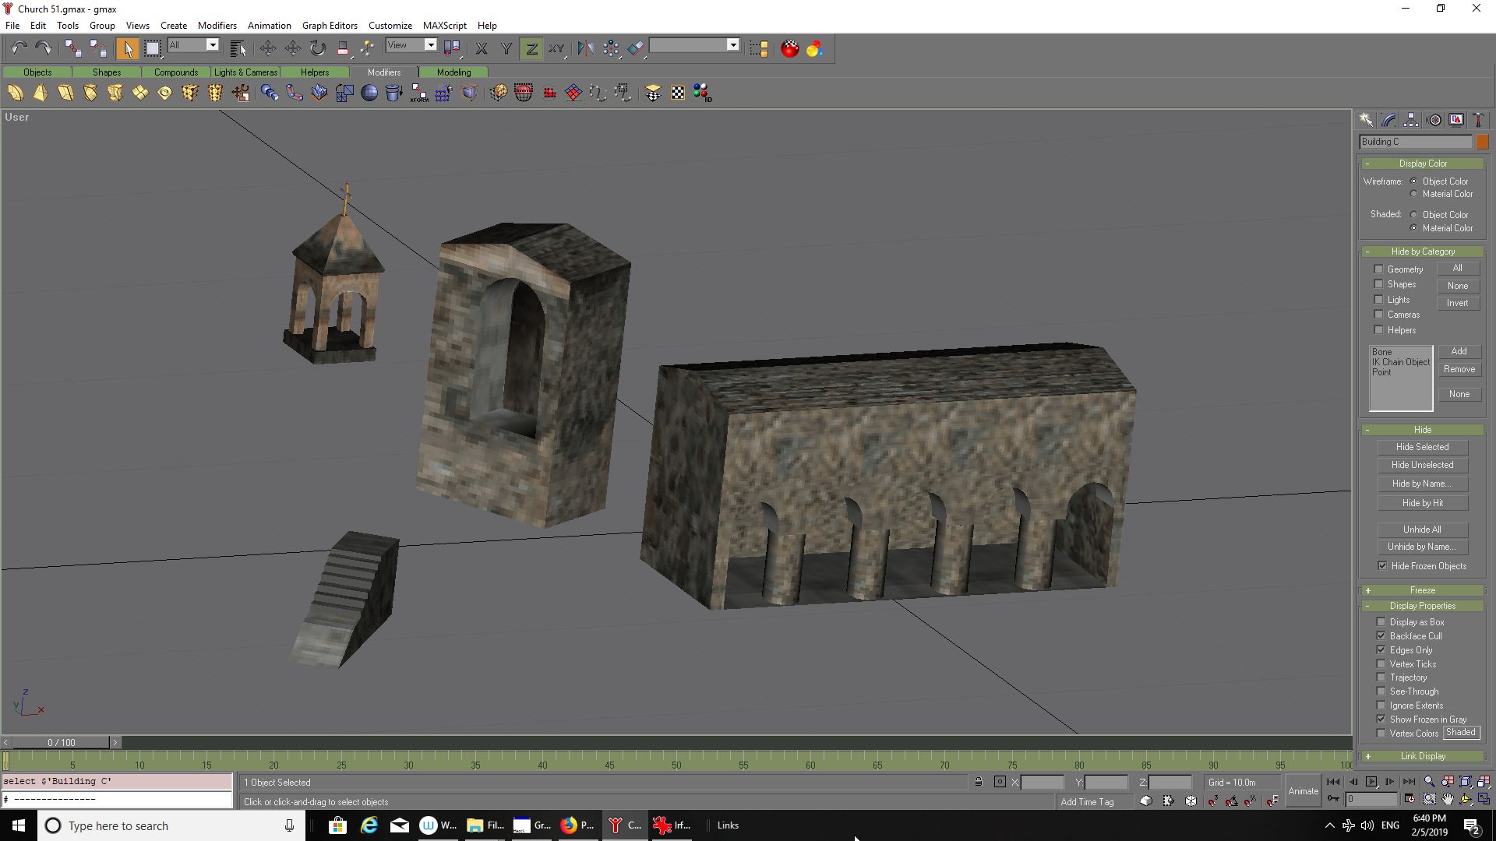Expand the Freeze rollout
The height and width of the screenshot is (841, 1496).
[1422, 590]
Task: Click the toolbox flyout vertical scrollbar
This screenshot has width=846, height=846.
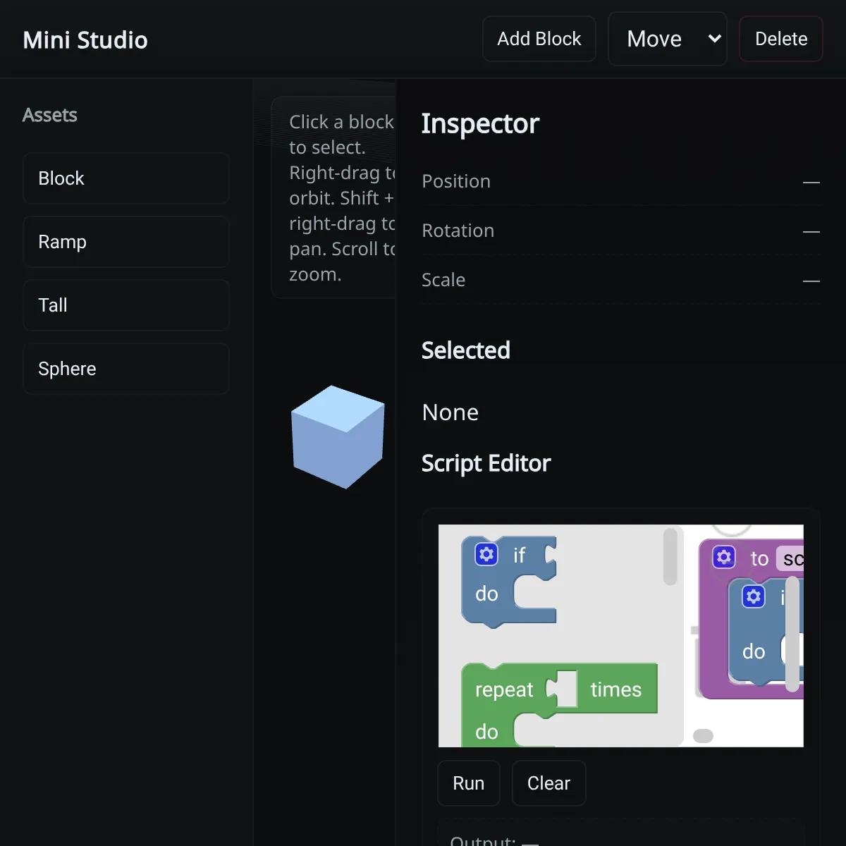Action: pos(670,557)
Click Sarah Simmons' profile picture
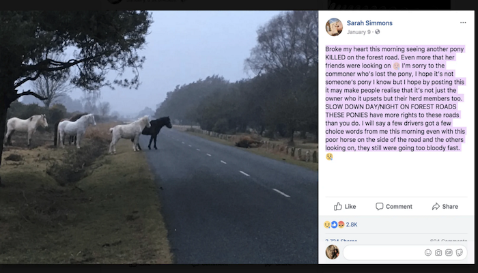The image size is (478, 273). 334,27
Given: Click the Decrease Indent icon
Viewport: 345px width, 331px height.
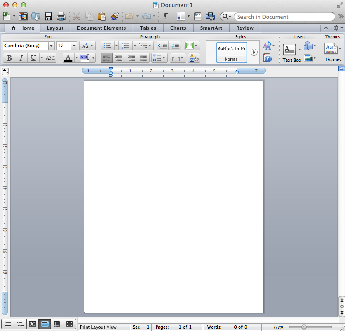Looking at the screenshot, I should click(162, 46).
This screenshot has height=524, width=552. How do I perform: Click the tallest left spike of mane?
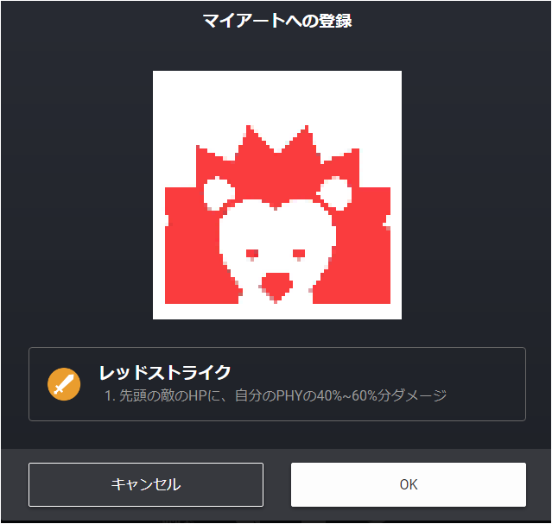251,139
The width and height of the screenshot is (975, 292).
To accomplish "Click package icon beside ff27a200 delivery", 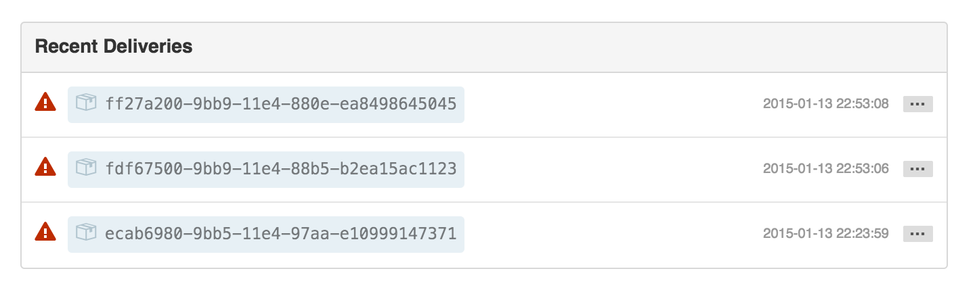I will (86, 103).
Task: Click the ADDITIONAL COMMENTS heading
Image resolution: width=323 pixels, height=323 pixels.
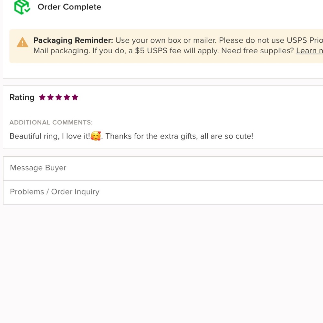Action: (51, 122)
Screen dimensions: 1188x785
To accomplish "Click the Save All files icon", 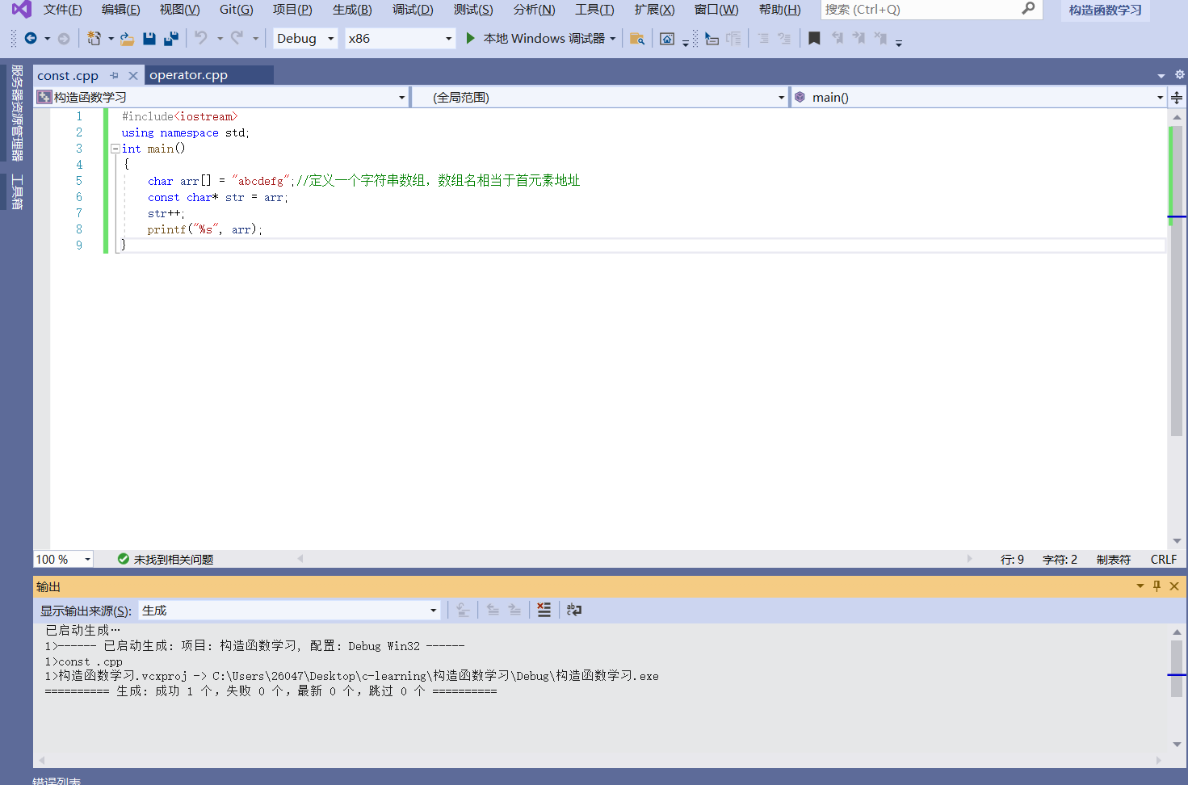I will pyautogui.click(x=170, y=38).
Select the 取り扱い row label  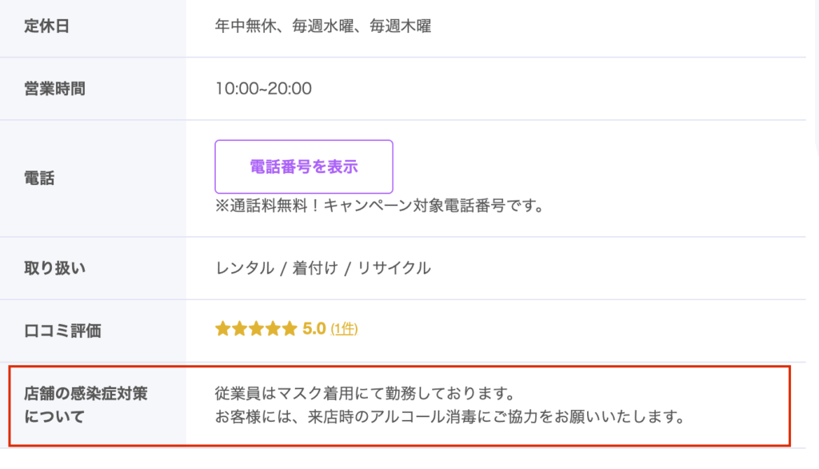click(x=54, y=268)
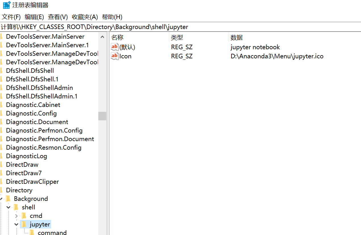Click the command key folder icon
Image resolution: width=361 pixels, height=235 pixels.
[x=32, y=232]
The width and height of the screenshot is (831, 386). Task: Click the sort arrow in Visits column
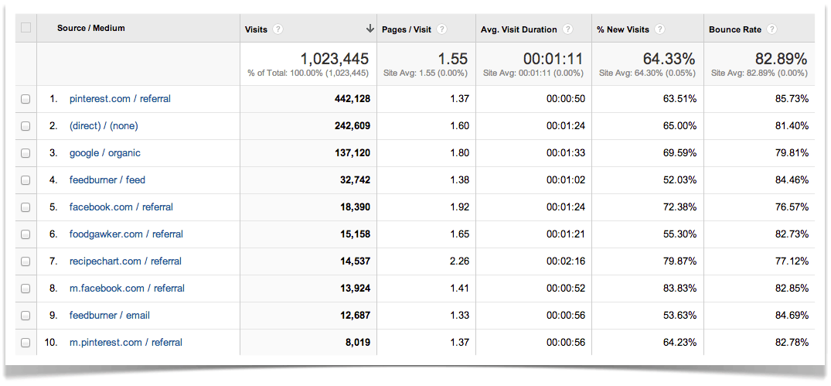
═══
Lines that include the word "Task" — how many are there in the data? Answer with the number alone.

3